上がる証拠は、耳の奥で三度だけ息をする世界のリズムだけ。


コン。

コン。

コン。

音は鳴らず、骨だけが鳴る。


扉が横に滑り薄い白の部屋が現れた。

図書室にも役所にも、印刷工場にも似ている。

壁一面に浅い引き出しが無数に並び、取っ手には細い活字が刻まれている。


〈順序〉〈合図〉〈必要〉〈運搬〉〈判〉〈名前〉〈呼称〉〈証跡〉……


床は静かで天井は低い。

中央に置かれた大きな机の上には、紙に見えるが紙ではない白い板が一枚。

角に小さく刻字。


〈ここから先、“書き足す”のみ〉

〈刺す/刺さない は参照として保存〉

〈名前は判決ではない〉


ユウスケは一歩だけ中へ。

左手は開き、右手はポケット。

利き手は決めた。僕=右、ユウスケ=左。

決めたはずなのに、この部屋の白は左右をさらに薄くする。


胸骨を三度、爪で叩く。

コン。

コン。

コン。

“確かめ”はここでも効いている。保留は確定じゃない。


赤紙の封筒を胸ポケットから出して、机の上の白板に置く。

板はかすかに温まり封筒の位置を“正しい”として受け入れた気配を見せる。

角の刻字が一行増える。

〈証跡:受理〉


「ここが心臓の上…書式の層だ」

ユウスケが言う。

声は低いが響きに装飾がない。

「世界はまず見出しを欲しがる。本文は後で追う」


「見出し、ね」

僕は白板の左上に指を置き、ゆっくりとなぞる。

インクは使わない。
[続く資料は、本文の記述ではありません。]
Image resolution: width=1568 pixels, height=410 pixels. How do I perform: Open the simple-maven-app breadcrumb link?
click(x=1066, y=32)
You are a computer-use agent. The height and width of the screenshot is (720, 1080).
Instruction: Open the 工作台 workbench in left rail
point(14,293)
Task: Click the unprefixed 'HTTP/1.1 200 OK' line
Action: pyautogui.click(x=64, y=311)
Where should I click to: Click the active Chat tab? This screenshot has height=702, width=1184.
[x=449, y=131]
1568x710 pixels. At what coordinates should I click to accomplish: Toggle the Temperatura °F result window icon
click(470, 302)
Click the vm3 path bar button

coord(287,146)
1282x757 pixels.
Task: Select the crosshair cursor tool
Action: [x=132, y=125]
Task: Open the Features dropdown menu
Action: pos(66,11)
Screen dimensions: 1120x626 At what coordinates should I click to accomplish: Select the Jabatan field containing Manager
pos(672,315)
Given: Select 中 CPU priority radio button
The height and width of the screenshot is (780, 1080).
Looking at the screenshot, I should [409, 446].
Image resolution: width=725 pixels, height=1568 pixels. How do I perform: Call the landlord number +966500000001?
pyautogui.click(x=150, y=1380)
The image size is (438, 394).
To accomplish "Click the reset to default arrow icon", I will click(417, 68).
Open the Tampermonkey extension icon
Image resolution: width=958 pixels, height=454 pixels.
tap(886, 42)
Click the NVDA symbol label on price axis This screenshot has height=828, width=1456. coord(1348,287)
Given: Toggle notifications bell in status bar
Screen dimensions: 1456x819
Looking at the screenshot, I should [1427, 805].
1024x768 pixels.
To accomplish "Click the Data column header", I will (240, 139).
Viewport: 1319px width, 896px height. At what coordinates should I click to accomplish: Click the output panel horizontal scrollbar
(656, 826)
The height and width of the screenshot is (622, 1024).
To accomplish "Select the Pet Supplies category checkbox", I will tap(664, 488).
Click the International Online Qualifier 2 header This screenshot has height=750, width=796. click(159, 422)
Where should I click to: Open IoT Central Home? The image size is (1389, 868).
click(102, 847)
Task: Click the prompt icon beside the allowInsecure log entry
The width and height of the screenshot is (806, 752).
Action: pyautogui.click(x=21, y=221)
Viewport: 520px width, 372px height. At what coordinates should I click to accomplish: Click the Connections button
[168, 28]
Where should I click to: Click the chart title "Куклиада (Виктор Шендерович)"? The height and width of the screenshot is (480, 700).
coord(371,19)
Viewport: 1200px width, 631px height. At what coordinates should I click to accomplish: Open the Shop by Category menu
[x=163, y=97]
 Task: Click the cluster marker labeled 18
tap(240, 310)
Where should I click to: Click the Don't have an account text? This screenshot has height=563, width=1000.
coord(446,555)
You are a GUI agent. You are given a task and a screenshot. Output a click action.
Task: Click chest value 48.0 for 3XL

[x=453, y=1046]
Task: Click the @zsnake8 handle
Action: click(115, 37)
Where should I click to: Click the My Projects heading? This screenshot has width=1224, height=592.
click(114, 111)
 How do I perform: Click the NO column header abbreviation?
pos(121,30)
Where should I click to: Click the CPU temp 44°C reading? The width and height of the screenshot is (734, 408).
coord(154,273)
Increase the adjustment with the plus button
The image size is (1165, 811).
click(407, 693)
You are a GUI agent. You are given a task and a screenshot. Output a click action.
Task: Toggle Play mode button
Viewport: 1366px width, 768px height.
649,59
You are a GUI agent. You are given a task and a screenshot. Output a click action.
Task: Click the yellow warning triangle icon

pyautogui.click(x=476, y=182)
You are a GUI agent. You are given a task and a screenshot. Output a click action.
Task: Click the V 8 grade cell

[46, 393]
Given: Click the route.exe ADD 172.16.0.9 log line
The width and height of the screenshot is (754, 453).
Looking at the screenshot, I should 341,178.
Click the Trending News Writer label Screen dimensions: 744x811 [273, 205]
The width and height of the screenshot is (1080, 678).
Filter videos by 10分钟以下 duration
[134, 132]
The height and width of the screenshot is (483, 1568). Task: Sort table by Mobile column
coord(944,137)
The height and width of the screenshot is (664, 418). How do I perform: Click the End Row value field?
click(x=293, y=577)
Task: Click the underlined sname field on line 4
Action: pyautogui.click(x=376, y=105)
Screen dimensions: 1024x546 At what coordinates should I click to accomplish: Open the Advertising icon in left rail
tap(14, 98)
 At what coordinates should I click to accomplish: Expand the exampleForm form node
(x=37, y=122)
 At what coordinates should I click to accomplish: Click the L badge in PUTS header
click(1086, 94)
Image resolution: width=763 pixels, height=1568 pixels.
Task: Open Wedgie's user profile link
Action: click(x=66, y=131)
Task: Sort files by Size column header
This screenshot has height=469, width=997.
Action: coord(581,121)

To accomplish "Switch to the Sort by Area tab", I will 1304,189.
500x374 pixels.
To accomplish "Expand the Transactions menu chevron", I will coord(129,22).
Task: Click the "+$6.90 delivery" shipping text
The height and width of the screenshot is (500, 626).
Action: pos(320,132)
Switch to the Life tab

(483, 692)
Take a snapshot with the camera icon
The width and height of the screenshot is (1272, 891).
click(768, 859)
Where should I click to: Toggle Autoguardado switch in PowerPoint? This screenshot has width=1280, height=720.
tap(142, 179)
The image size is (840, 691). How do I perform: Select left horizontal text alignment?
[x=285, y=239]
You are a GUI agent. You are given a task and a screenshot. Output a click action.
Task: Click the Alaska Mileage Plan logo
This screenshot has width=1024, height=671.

指の熱で字が浮く。

〈向き:書き足す〉


浮いた字を部屋が読み、壁のどこかで見えない棚が一つ、軽く息をする。


引き出しの取っ手を一つ引いた。

〈順序〉の引き出し。

中には薄い帯のようなものが整然と並び、端に数語ずつ。小さな語が縫い込まれている。

〈学校→家庭→恋人〉〈軽減〉〈逆順=加重〉


僕は帯を一本取り出し、白板の右縁に重ねた。

板がうなずくように沈む。

〈採用:暫定〉


「まず遅くする」

僕は言う。

「判が押されるまでの“間”をこちらで伸ばす。押さない世界を優先するなら」


〈判〉の引き出しは深かった。

中は空っぽに見える。

けれど手を入れると風のような手触りで薄い赤色が指に絡む。


赤は紙の色。印の色。過去の色。


僕は手を引き、代わりに白板の角へ小さな字を足した。

〈判押下:停止(優先)/遅延(代替)〉

板は静かな肯定で応じ、壁のどこかでさらに二、三の引き出しが自動で明滅する。


ユウスケは何も言わない。

左手だけで部屋の“呼吸”に合わせ、目に見えない空気のタイルを並べ直しているように見えた。


「合図」

僕は合図の引き出しを開ける。

中は三本の細帯。

〈胸骨×三〉〈机×三〉〈鐘×三〉

胸骨の帯を白板へ置き、机の帯は裏返して参照に回した。

鐘は…帯ではなく、薄い金属片。

触れると、遠くで一度だけ鳴る。

コン。


板の角に追記。

〈合図=胸骨/机(参照)/鐘(参照)〉

〈同時性要件:二者(必要/運搬)の小合意〉


ユウスケがそこで初めて頷いた。

「二段にするのは賢い。必要が言い運搬がうなずく。二つの息で実行」


必要の引き出し。

中に細い定規のような札。

端に発注主という文字。

僕はそれを白板の左下に置き、上に小さく書き足す。

〈必要側=匿名(現:裁く者)〉


運搬の引き出しには配送の印が繰り返し押されている布が入っていた。

布は硬い。

布の上に*〈運搬側=ユウスケ(現:被告)〉*と書くと布は柔らかくなった。

役割は動詞にすると軽くなる。


「黙秘は?」

ユウスケが短く訊く。

黙秘の引き出しは浅い。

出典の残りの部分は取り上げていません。